Recipe: multi-config sweep#
Pattern: run a set of related configs (e.g., one per LoRA rank, one
per dataset slice, or one per --var seed=N) sharing a project root
and a common pre/post-flow.
Why this is a recipe, not a schema feature#
Sweep orchestration is consumer-domain: how many shards to run in parallel, what counts as a transient failure worth retrying, how to aggregate results across shards, what cost cap applies to the fleet as a whole — all depend on your project’s release cadence and budget tolerance. None of that is deployment metadata, and any one upstream choice would be wrong for some consumer.

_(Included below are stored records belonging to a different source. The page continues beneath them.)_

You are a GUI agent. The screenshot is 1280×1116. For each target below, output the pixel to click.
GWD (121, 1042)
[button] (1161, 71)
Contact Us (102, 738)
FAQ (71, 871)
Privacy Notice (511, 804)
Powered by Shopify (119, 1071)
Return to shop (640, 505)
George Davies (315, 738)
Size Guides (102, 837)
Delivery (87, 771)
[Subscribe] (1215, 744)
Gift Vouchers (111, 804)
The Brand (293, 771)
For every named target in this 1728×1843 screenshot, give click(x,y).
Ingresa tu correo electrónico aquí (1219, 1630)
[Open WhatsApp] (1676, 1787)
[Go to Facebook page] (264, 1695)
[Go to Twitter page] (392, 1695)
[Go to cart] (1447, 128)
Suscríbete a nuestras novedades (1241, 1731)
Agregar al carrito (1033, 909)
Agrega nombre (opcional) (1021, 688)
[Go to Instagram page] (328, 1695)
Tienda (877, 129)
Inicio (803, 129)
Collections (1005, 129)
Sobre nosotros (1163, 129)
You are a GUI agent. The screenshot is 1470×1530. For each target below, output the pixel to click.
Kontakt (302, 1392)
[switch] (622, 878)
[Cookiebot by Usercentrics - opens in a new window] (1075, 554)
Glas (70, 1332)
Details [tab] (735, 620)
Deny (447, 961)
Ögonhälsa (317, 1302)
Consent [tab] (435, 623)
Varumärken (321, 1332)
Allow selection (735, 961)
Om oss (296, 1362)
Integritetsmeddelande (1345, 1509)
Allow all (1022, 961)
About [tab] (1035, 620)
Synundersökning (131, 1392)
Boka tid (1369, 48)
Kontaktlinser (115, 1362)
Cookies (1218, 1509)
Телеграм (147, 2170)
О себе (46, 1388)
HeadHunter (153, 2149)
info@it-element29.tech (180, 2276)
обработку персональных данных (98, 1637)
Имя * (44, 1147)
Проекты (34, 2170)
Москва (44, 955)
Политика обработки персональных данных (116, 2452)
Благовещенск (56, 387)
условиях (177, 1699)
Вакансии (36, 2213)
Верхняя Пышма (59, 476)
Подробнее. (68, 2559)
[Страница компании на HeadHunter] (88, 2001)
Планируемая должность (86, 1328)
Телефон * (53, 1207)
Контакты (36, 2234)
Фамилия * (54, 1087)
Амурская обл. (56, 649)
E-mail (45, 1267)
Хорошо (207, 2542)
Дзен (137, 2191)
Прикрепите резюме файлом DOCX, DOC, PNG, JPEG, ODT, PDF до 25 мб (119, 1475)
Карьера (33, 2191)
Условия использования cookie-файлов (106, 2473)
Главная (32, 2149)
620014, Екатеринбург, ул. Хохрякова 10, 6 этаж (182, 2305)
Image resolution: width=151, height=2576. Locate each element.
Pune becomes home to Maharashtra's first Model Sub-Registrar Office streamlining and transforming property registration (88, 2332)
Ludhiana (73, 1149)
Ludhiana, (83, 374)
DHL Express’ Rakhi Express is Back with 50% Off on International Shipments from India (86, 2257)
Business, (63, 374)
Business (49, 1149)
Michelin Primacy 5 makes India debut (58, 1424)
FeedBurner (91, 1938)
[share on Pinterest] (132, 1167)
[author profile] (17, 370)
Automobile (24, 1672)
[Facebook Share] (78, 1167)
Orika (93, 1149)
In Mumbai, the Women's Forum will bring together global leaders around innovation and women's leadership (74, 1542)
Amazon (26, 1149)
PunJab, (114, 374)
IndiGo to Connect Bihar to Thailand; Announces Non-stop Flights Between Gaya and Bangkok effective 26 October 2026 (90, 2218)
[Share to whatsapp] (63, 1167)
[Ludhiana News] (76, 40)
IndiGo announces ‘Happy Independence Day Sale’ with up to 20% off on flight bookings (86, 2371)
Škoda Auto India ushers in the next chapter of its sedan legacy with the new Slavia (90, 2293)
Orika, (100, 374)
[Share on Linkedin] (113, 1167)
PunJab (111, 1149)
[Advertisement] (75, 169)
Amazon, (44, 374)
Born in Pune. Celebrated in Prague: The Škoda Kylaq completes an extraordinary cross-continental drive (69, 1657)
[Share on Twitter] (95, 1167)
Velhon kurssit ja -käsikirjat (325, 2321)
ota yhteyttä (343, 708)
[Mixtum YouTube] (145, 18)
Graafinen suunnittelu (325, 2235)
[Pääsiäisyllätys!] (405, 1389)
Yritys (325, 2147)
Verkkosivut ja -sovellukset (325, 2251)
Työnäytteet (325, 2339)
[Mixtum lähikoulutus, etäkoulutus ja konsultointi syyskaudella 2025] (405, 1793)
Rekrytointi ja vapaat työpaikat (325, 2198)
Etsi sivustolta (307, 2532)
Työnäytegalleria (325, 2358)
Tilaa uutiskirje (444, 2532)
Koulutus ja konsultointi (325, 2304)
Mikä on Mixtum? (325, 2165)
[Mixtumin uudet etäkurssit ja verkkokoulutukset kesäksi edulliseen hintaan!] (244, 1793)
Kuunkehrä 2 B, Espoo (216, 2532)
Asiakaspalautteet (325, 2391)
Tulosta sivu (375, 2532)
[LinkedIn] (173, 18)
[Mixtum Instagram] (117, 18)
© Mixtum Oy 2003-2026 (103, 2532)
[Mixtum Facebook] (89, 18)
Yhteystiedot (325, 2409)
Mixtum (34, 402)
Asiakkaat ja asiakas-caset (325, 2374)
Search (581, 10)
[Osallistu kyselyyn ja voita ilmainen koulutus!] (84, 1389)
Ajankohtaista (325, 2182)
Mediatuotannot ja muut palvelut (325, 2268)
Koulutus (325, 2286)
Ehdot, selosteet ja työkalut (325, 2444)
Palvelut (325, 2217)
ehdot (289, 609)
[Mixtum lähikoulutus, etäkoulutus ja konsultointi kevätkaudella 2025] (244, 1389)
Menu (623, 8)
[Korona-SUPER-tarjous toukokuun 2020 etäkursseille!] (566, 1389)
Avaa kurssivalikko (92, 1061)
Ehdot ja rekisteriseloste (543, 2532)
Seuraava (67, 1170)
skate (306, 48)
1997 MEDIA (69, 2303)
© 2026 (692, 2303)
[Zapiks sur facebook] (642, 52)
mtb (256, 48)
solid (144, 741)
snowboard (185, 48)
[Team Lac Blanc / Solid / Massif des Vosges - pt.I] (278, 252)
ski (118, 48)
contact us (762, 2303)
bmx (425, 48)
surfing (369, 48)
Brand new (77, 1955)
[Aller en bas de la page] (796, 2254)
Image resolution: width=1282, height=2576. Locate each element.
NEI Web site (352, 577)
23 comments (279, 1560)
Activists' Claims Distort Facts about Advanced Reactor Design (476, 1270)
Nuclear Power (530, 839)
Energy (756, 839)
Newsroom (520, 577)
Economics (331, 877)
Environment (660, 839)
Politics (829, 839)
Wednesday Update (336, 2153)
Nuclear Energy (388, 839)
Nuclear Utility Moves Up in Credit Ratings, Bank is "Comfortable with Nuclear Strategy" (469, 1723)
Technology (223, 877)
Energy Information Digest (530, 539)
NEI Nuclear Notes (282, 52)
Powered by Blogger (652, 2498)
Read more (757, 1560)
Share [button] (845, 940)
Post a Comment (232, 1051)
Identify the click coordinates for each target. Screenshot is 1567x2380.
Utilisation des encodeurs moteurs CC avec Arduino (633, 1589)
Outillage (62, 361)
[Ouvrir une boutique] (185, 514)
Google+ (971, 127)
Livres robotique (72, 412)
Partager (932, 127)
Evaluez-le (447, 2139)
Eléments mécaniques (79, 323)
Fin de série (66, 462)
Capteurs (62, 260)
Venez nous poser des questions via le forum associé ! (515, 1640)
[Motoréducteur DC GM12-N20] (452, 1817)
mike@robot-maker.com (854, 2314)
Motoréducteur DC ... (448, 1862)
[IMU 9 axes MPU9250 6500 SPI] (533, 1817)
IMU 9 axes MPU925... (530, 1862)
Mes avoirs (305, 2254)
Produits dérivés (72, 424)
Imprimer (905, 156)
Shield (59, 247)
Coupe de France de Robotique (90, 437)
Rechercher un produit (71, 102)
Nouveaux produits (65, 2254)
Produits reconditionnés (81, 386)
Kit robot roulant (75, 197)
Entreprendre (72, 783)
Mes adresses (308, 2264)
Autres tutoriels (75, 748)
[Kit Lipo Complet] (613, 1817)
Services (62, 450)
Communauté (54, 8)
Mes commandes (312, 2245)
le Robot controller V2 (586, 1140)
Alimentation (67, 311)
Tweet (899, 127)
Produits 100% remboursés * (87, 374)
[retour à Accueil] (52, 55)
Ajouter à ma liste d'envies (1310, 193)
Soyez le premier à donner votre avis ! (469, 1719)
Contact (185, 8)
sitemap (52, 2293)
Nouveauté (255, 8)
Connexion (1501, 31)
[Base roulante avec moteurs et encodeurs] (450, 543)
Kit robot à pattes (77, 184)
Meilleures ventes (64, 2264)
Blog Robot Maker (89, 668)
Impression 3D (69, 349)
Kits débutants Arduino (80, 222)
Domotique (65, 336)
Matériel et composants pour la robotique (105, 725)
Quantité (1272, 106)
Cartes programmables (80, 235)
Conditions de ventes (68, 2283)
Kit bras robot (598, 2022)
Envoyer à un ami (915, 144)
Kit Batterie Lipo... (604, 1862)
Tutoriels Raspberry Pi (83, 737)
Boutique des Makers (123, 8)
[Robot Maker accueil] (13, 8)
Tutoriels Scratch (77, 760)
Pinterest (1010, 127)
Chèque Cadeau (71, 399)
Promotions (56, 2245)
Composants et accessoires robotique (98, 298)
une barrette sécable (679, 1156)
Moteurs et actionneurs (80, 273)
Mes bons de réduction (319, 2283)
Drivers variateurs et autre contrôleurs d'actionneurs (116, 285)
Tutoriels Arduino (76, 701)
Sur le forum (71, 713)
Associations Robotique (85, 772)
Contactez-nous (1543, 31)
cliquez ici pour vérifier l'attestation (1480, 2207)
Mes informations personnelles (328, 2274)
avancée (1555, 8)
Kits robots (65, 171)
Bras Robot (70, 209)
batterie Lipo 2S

What runpod-deploy owns is the single-job primitive: each
runpod-deploy run invocation provisions one pod, runs one config,
pulls one set of artifacts, and writes one manifest. Composing those
into a sweep is the consumer’s responsibility — typically a bash loop,
a Makefile target, or a Python driver. This recipe documents the
canonical bash patterns, including the bash-semaphore pitfalls that
bite first-time implementers.
Pattern (sequential bash)#
#!/usr/bin/env bash
set -euo pipefail # ← pipefail is mandatory; see "Pitfalls" below
CONFIGS=(
configs/runpod/sweep/r4.yaml
configs/runpod/sweep/r8.yaml
configs/runpod/sweep/r16.yaml
)
# One-time pre-flight (audit shared across all configs)
make audit
# One-time deploy metadata snapshot
runpod-deploy capture-env --project-root . > artifacts/sweep_env.json
for config in "${CONFIGS[@]}"; do
echo "==> $config"
runpod-deploy validate --config "$config" --all
runpod-deploy run --config "$config" \
--cost-cap-usd 5.0 \
--max-runtime-minutes 60
done
# Post-process all of them at once
uv run python scripts/aggregate_sweep.py --pattern 'artifacts/runpod/*/'
Pattern (parallel bash, bounded concurrency)#
For N independent shards (e.g., one runpod-deploy run per --var seed=N),
use a wait -n semaphore. Two non-obvious bash interactions bite this
pattern; both are addressed below.
#!/usr/bin/env bash
set -euo pipefail # pipefail is required for `tee` (see "Pitfalls")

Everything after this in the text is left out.